Data Warehousing
Using data warehousing processes developed tailored for each customer we can provide our customers with a single database that will contain all of the critical business information collected from various different application used in the organization. This technique allows for simplified reporting based on a more complete view of the business while also dramatically improving report performance.
What is data warehousing?
Simply put data warehousing is a term used to describe the processes that consolidate data from multiple databases into a single database.
What data goes into a data warehouse?
Most often the source databases are operational databases that store daily transactions. A common example of such a database would be an accounting package (ERP), inventory control system or time & billing system.
Why would I benefit from having a data warehouse?
Many organizations have multiple databases responsible for managing different aspects of the business which of course restricts the ability of creating reports and analyzing data across these dissimilar databases. The following are some of the most immediate benefits that having a data warehouse can provide:
- Dramatic report performance improvements. Reports that previously took minutes (or hours) to complete may only take seconds.
- Consistent information across all departments within an organization.
- Reduce one-off, ad-hoc reports generated by multiple staff using multiple data sources which creates inconsistent outcomes and promotes excessive spreadsheets & report files.
- Consistent implementation of organization specific calculations which helps reduce duplication of formulas spread across hundreds or thousands of spreadsheets.
- Control information filters from a single location which helps reduce possible unintended exposure of information based on the outcome of various aggregations.
I only have one database.

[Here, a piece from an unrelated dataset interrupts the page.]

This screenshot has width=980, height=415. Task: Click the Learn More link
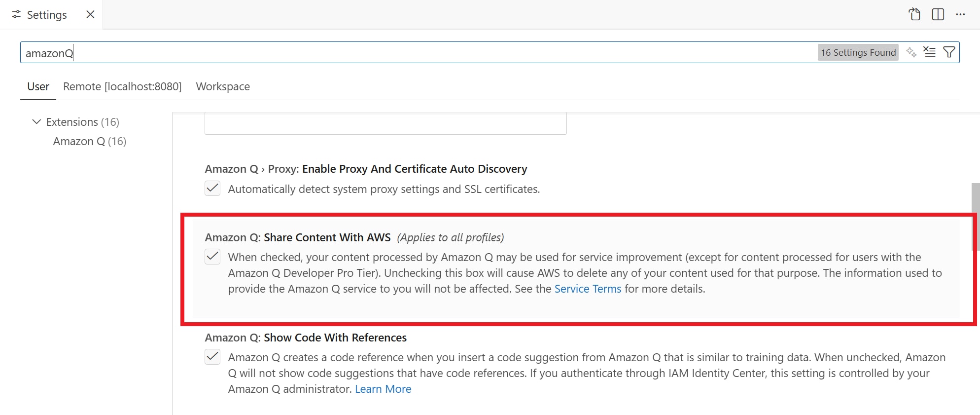pyautogui.click(x=383, y=389)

Do I still need a data warehouse?
Possibly. As mentioned above data warehouses provide a number of key benefits to companies regardless of whether or not the source information originated from one or many databases. If your single database does not provide you with the reports you need or the existing reports run very slowly that you can benefit from a data warehouse.
I am thinking of changing or upgrading my database software (I.E. Accounting package). What happens to my data warehouse?
When designing a data warehouse one of the goals of that design is around the information needs of the organization. The data warehouse is there to help answer questions about the business. Since this is a much higher-level scope the actual source of the data is not as critical to the warehouse. By changing the data source we may have to change the method used to retrieve that information but this will not impact the functions within the data warehouse or reports you have developed that rely on the warehouse.
What is an analytical database?
Quite often data warehouse database are also referred to as analytical databases. Analytical databases are database designed for the purpose of data extraction and analysis. One of the key principles of analytical databases is the propensity to de-normalize data. If done correctly de-normalization within the context of the analysis to be performed can take report generation that might take 10 minutes down to 10 seconds when compared with the same report generated against an operational database. Of course the performance benefit will vary depending on the analysis being performed but the results are dramatic.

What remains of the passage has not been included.